Ofgem August power cut fines
Ofgem has fined three electricity suppliers - RWE Generation, Orstead and UK Power Networks - a total of £10.5m following a huge power cut in August that left more than a million people with no electricity and caused travel chaos across the country.
The energy regulator will also look into the part played by National Grid.
What happened to cause the power cut?
The power cut has been described as an exceptional event, and it’s easy to see why as it was ultimately caused by a lightning strike that took out two power stations - Hornsea offshore wind farm and Little Barford Power Station.
This caused a huge power cut just before 5pm on Friday, August 9 and blackouts spread across the Midlands, the South East, South West, North West and North East of England, and Wales, taking out large parts of the rail network at a peak commuter time.

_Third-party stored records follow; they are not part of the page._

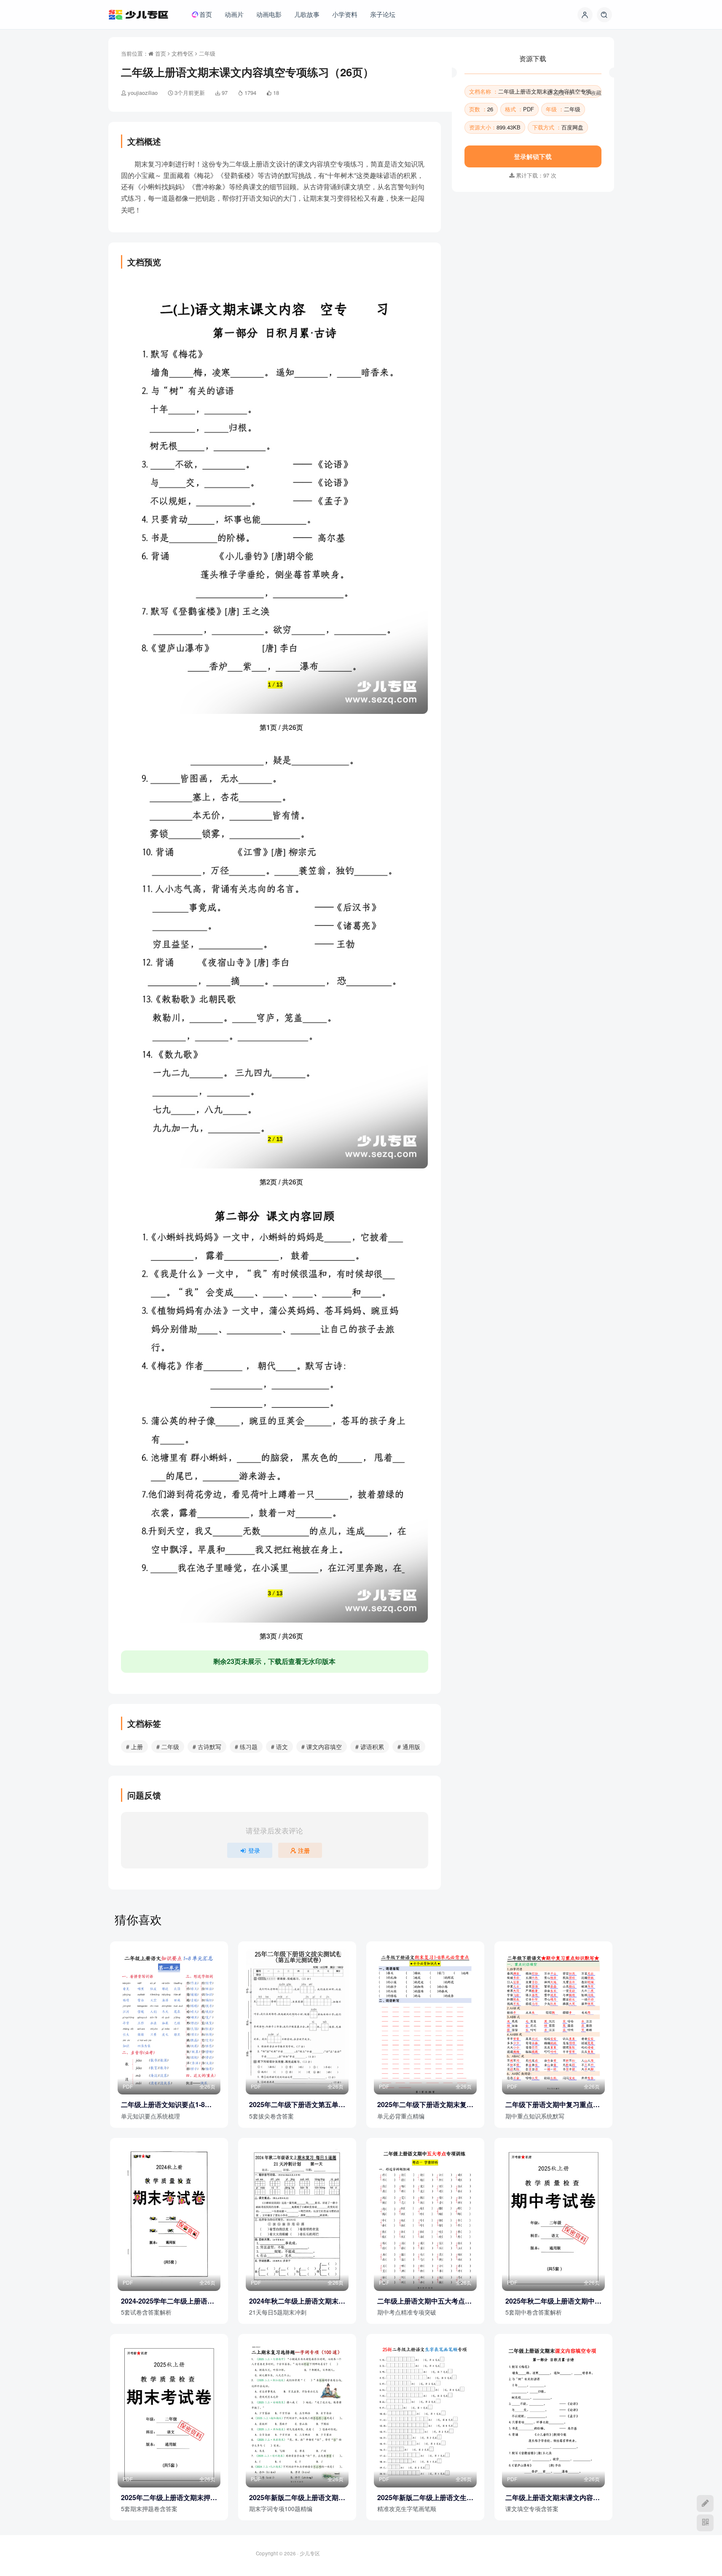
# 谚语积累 (369, 1746)
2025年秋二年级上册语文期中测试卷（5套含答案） (553, 2301)
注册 (304, 1850)
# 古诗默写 (207, 1746)
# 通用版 (408, 1746)
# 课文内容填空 (321, 1746)
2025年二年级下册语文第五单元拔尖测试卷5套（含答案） (297, 2104)
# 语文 (279, 1746)
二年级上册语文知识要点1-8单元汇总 (166, 2104)
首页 (159, 53)
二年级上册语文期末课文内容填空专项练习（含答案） (552, 2497)
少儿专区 (310, 2553)
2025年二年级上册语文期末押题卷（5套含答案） (169, 2497)
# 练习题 (246, 1746)
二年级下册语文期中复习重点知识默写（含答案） (552, 2104)
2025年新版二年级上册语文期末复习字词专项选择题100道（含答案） (297, 2497)
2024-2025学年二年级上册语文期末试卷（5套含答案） (167, 2301)
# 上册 (134, 1746)
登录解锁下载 (533, 240)
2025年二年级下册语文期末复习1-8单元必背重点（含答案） (425, 2104)
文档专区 (182, 53)
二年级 (207, 53)
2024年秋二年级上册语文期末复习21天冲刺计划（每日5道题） (297, 2301)
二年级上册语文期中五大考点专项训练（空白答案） (424, 2301)
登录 (254, 1850)
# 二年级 (167, 1746)
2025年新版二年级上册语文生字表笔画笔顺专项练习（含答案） (425, 2497)
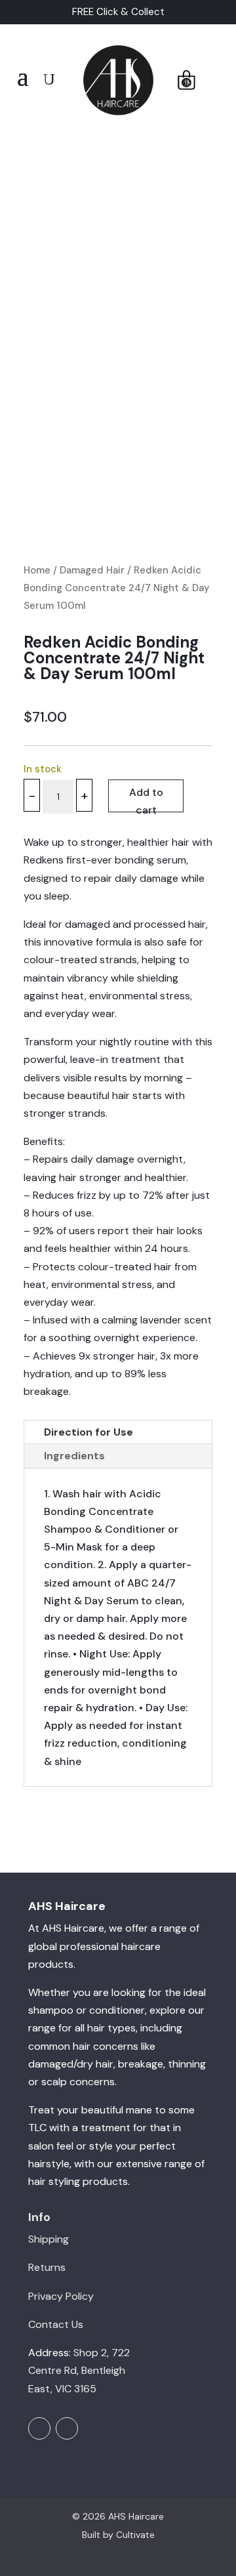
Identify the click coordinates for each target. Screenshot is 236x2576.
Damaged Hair (92, 570)
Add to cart (146, 798)
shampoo (50, 2010)
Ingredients (74, 1456)
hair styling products (78, 2181)
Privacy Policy (61, 2296)
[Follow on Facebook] (39, 2428)
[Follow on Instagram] (67, 2428)
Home (37, 570)
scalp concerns (78, 2081)
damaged (50, 2064)
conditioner (117, 2010)
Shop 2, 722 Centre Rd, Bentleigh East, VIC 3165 (79, 2370)
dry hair (95, 2064)
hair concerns (105, 2046)
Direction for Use (88, 1432)
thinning (187, 2064)
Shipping (48, 2239)
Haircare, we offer (106, 1928)
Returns (47, 2267)
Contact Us (55, 2324)
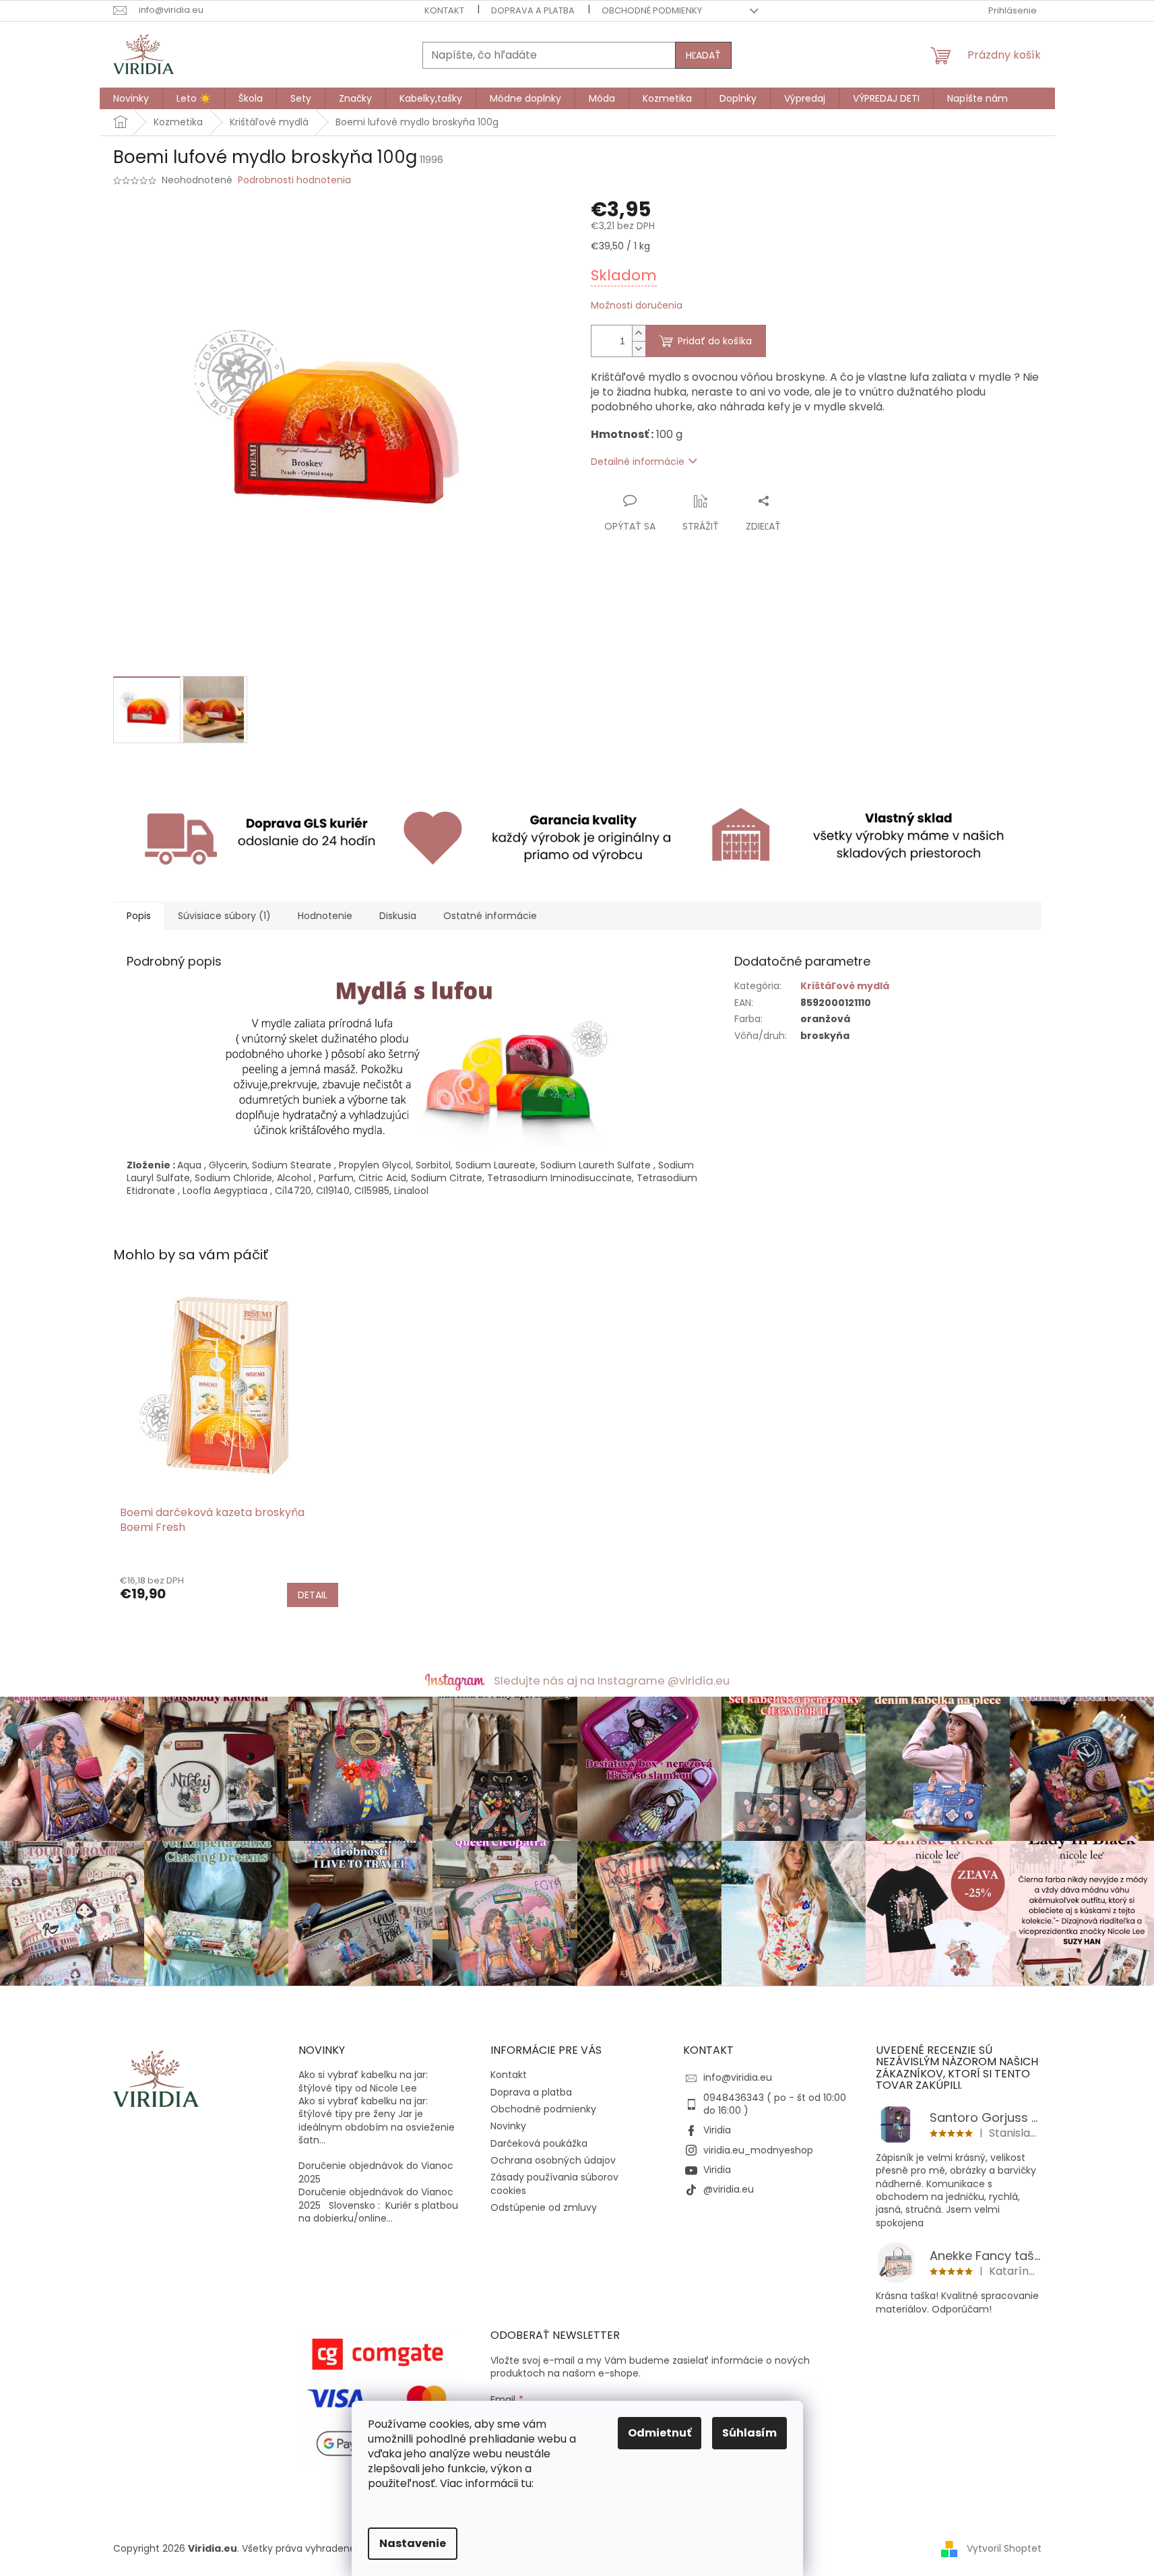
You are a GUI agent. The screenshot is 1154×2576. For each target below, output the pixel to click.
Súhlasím (749, 2433)
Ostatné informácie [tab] (490, 915)
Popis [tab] (139, 915)
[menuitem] (131, 98)
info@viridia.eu (737, 2077)
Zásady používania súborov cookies (554, 2183)
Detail (312, 1595)
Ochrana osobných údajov (553, 2160)
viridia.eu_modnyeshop (758, 2150)
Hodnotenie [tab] (325, 915)
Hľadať (703, 55)
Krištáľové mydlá (844, 986)
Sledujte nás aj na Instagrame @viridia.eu (612, 1680)
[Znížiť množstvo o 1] (638, 348)
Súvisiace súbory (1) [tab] (224, 915)
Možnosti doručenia (636, 305)
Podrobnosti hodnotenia (294, 180)
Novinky (508, 2126)
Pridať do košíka (715, 341)
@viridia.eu (728, 2189)
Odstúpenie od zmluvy (543, 2207)
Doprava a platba (533, 10)
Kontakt (444, 10)
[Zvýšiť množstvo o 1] (638, 333)
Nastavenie (412, 2543)
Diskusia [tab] (397, 915)
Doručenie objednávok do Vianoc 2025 (375, 2172)
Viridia (717, 2130)
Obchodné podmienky (652, 10)
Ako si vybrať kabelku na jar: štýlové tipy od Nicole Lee (363, 2081)
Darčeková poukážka (538, 2143)
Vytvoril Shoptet (1004, 2548)
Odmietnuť (659, 2433)
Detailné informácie (637, 461)
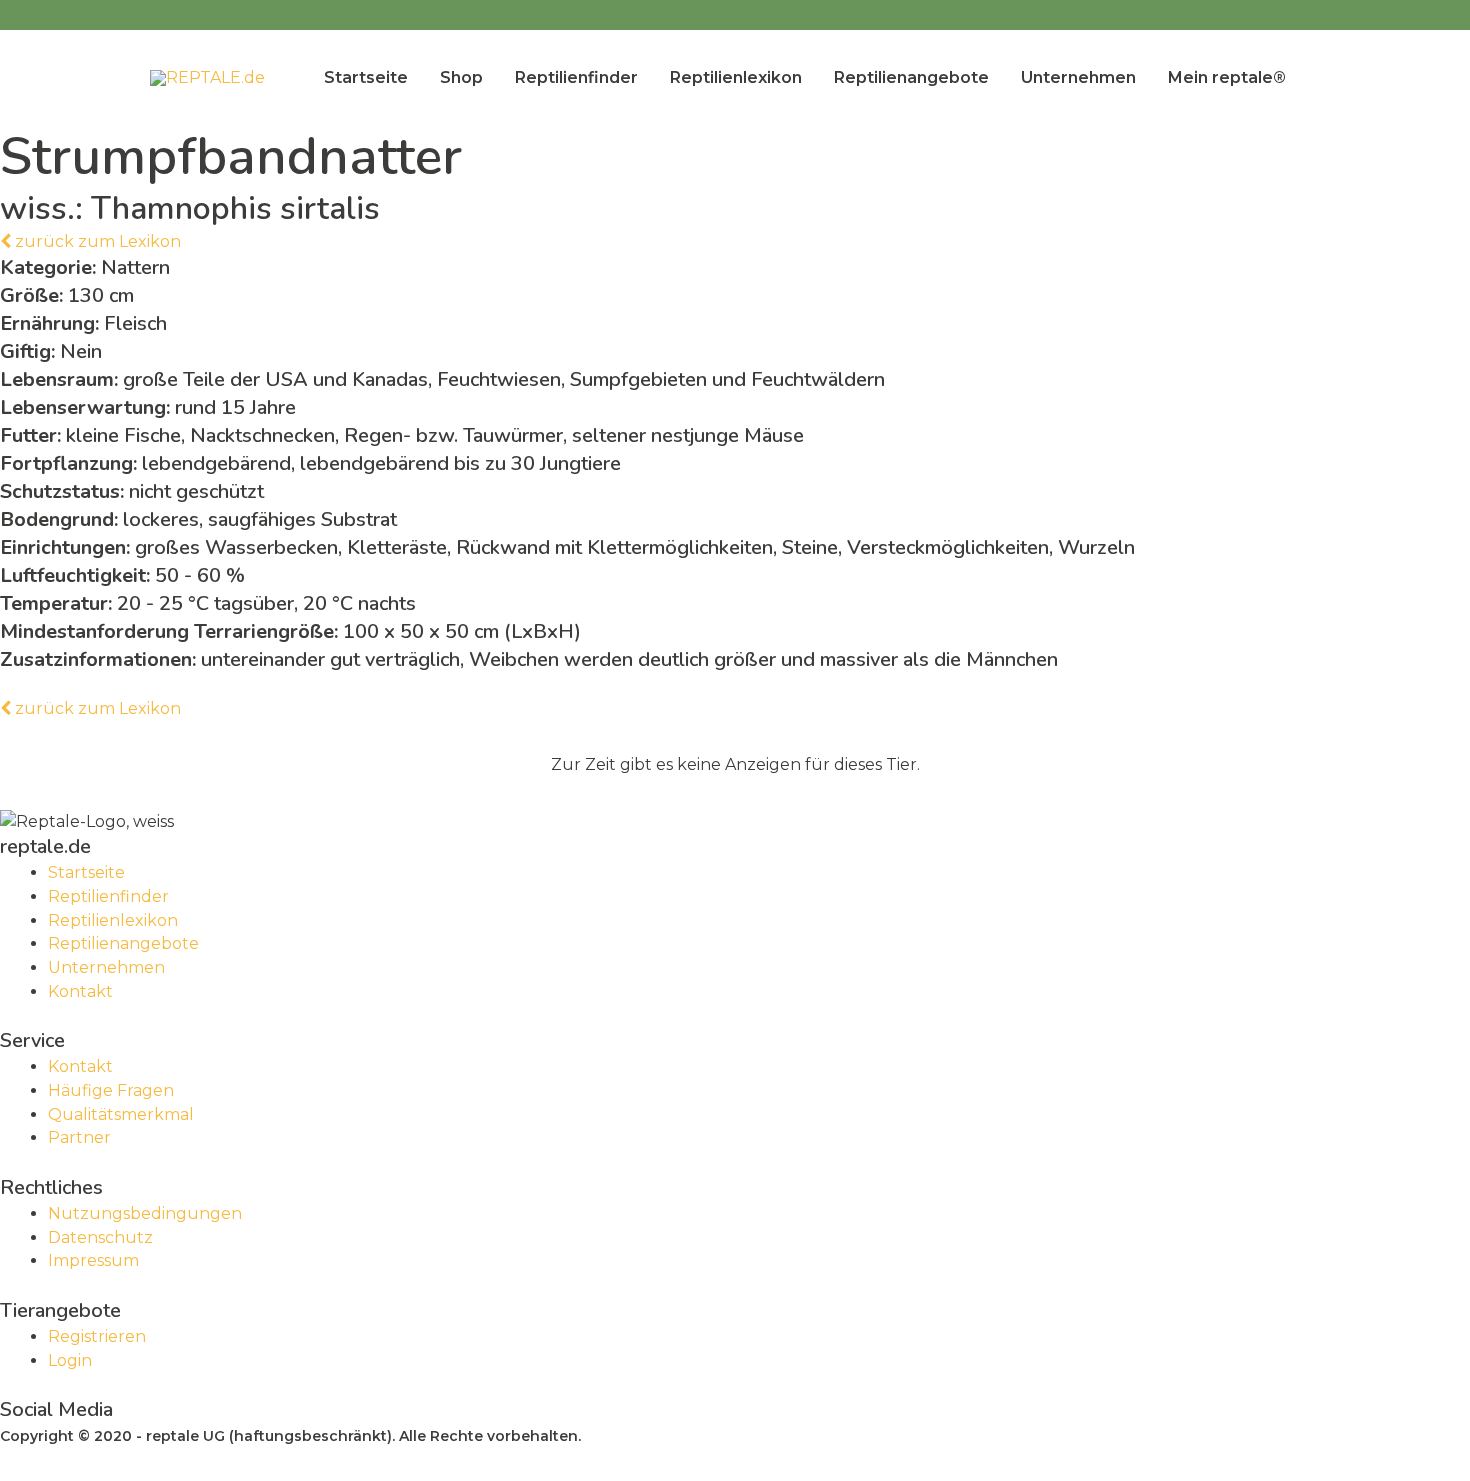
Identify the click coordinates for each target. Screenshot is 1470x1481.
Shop (461, 77)
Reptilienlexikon (736, 77)
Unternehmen (1078, 77)
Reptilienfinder (576, 77)
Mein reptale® (1227, 77)
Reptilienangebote (911, 77)
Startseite (366, 77)
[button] (90, 241)
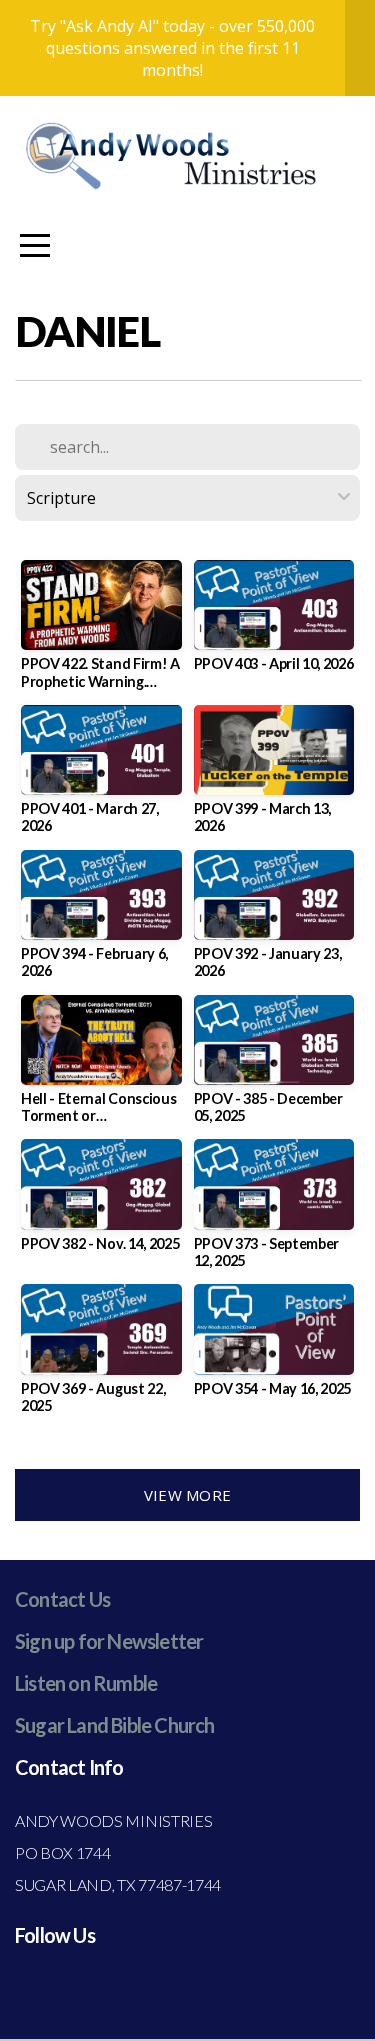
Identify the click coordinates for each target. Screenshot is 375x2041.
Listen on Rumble (86, 1683)
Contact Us (62, 1599)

The equipment within the generators at each of the power stations should have been able to ride through the lightning strike, and such an event shouldn’t result in a countrywide power failure.
Power was restored to the networks within around 50 minutes of the initial outage, but the Ofgem investigation also found that local network operators may have exacerbated the problem - UK Power Networks began reconnecting customers without being asked to by the electricity system operator (ESO), which could have potentially jeopardised recovery of the system.
Following the Ofgem investigation, RWE Generation, which runs Little Barford Power Station, and Orstead, which runs Hornsea offshore wind farm have agreed to pay £4.5m. Distributor company UK Power Networks has agreed to pay £1.5m.
The £10.5 million raised will not go to compensating those affected by the power cut, it will instead be paid into a redress fund, which will be overseen by Energy Savings Trust, a charity. Following Ofgem's investigation.
Energy reforms ahead?
It seems National Grid shoulders none of the blame for the August power cut, but Ofgem is still looking into this and has identified a number of issues with the Grid's processes and procedures which need to be addressed to reduce the risk of future power cuts.
The regulator has ordered the company to review and change how it operates, and is now widening its own review into National Grid's role as ESO.
The regulator’s report has recommended the following three actions for UK energy companies:
- The part of National Grid that gives Britain power needs to be set up "the right way"
- New forms of generation - such as wind power - needed to be a more secure source of supply.
- Greater protection for critical infrastructure and the most vulnerable in the event of disconnection.
Jonathan Brearley, Ofgem's incoming chief executive, said: "As the energy market changes it is vitally important we futureproof the networks to ensure consumers continue to benefit from one of the most reliable electricity systems in the world."